◆ **TEXTAUSZUG**:

Computer erstellt Tramfahrplan

Dass ihr Programm äusserst präzise arbeitet, haben die Forscher anhand von Vergleichen mit dem Tram-Fahrplan herausgefunden. Zum Test haben sie im Internet den Fahrplan angeschaut und gleichzeitig kontrolliert, wie der Computer die Verkehrsszenen analysierte. Diese automatischen Analysen deckten sich auf die Minute genau mit dem Fahrplan, was nichts anderes heisst, als dass die Maschine die Videodaten richtig analysierte.

Theorie als grosser Brocken

Was einfach klingt, war harte Programmierarbeit. Erstautor Daniel Küttel, Doktorand von Vittorio Ferrari, brauchte neun Monate, um den Algorithmus zu programmieren. «Das härteste daran war, die Theorie dahinter aufzuarbeiten», sagt er. Den Forschern ist es in erster Linie darum gegangen, das Konzept zu prüfen. Offenbar haben sie dies so gut gemacht, dass die Fachorganisation IEEE diese Arbeit an der IEEE Conference on Computer Vision and Pattern Recognition von vergangener Woche in San Francisco zu den besten fünf Prozent von 1200 eingereichten Beiträgen zählte.

◆ **AUFTRAG A**: Gib aus dem Textauszug zum Tramfahrplan den Teil wieder, der mit den Worten „Was einfach klingt, war“ beginnt und mit „eingereichten Beiträgen zählte.“ endet. Benenne dabei „Erstautor“ in „Hauptautor“ um.
◆ **AUFTRAG B**: Wie lange brauchte Daniel Küttel laut dem Textauszug zum Tramfahrplan, um den Algorithmus zu programmieren?
◆ **AUFTRAG C**: Nimm bitte den Textauszug zum Tramfahrplan wieder auf und schreib ihn im Anschluss an seinen letzten Satz weiter.

◆ **UNTERSUCHTE DATEN**:

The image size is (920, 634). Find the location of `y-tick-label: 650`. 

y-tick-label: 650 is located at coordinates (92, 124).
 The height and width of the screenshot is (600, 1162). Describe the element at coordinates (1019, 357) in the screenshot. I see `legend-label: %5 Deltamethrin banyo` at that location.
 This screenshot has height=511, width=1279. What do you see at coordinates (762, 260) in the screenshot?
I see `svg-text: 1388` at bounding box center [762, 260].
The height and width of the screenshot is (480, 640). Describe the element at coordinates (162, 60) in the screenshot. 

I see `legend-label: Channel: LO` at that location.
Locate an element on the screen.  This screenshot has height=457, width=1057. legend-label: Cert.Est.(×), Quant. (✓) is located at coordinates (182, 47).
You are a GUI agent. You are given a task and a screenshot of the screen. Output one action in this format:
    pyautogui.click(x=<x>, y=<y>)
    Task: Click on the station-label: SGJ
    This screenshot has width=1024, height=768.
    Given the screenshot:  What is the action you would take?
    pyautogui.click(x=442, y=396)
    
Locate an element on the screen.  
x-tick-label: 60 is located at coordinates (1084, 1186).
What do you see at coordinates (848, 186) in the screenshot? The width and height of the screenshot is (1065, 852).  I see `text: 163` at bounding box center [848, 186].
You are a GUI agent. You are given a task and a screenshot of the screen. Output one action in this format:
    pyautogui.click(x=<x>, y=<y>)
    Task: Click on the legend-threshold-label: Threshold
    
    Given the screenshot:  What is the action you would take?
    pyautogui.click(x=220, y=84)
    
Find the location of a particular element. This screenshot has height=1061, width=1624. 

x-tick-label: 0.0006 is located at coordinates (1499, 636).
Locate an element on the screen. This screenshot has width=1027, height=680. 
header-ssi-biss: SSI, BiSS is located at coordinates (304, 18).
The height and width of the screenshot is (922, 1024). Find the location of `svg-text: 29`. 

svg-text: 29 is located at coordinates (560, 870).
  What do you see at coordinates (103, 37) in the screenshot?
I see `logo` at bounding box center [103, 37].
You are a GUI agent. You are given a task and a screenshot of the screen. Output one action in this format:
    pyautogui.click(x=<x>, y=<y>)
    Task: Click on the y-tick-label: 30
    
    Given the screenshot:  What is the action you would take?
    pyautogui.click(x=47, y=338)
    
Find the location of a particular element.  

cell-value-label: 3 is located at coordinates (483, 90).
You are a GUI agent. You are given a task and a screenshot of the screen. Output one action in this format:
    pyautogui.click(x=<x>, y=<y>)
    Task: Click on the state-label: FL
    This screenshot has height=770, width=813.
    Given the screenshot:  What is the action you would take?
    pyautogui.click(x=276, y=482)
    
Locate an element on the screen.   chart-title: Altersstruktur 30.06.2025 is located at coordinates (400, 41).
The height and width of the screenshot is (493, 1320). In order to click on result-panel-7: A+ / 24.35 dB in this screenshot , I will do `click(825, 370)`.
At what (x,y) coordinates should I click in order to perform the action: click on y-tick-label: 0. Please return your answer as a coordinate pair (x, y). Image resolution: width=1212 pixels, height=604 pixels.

◆ **LÖSUNG A**:
Was einfach klingt, war harte Programmierarbeit. Hauptautor Daniel Küttel, Doktorand von Vittorio Ferrari, brauchte neun Monate, um den Algorithmus zu programmieren. «Das härteste daran war, die Theorie dahinter aufzuarbeiten», sagt er. Den Forschern ist es in erster Linie darum gegangen, das Konzept zu prüfen. Offenbar haben sie dies so gut gemacht, dass die Fachorganisation IEEE diese Arbeit an der IEEE Conference on Computer Vision and Pattern Recognition von vergangener Woche in San Francisco zu den besten fünf Prozent von 1200 eingereichten Beiträgen zählte.

◆ **LÖSUNG B**: Neun Monate.

◆ **LÖSUNG C**:
Noch fehlt es an einer Anwendung, das Projekt ist bereits abgeschlossen. Ferrari denkt aber, dass die automatische Auswertung von bewegten Kamerabildern helfen könnte, den Verkehr von einer Verkehrsleitzentrale aus zu überwachen. Der Vorteil: eine Person könnte mehrere Monitore gleichzeitig betreuen, da der Computer Abweichungen zum Normalfall sofort registrieren würde, so zum Beispiel, wenn der Verkehrsfluss ins Stocken kommt oder ein Wagen in die falsche Richtung in eine Einbahnstrasse einbiegt. Der Mensch am Monitor könnte schliesslich entscheiden, ob in die Situation eingegriffen werden muss.

Automatische Bilderkennung

In ihrem nächsten Projekt versuchen die Forscher, dem Computer visuelle Konzepte beizubringen, Internetseiten nach bestimmten Bildern zu durchforsten und automatisch das richtige Bild zu finden, auch solche, die nicht entsprechend beschriftet sind. Lehrt man den Computer, wie beispielsweise Roger Federer aussieht, so soll er automatisch mit höchstens minimalen menschlichen Eingriffen Federer-Bilder finden, auch wenn in der Bildlegende etwas ganz Anderes oder gar nichts vermerkt ist.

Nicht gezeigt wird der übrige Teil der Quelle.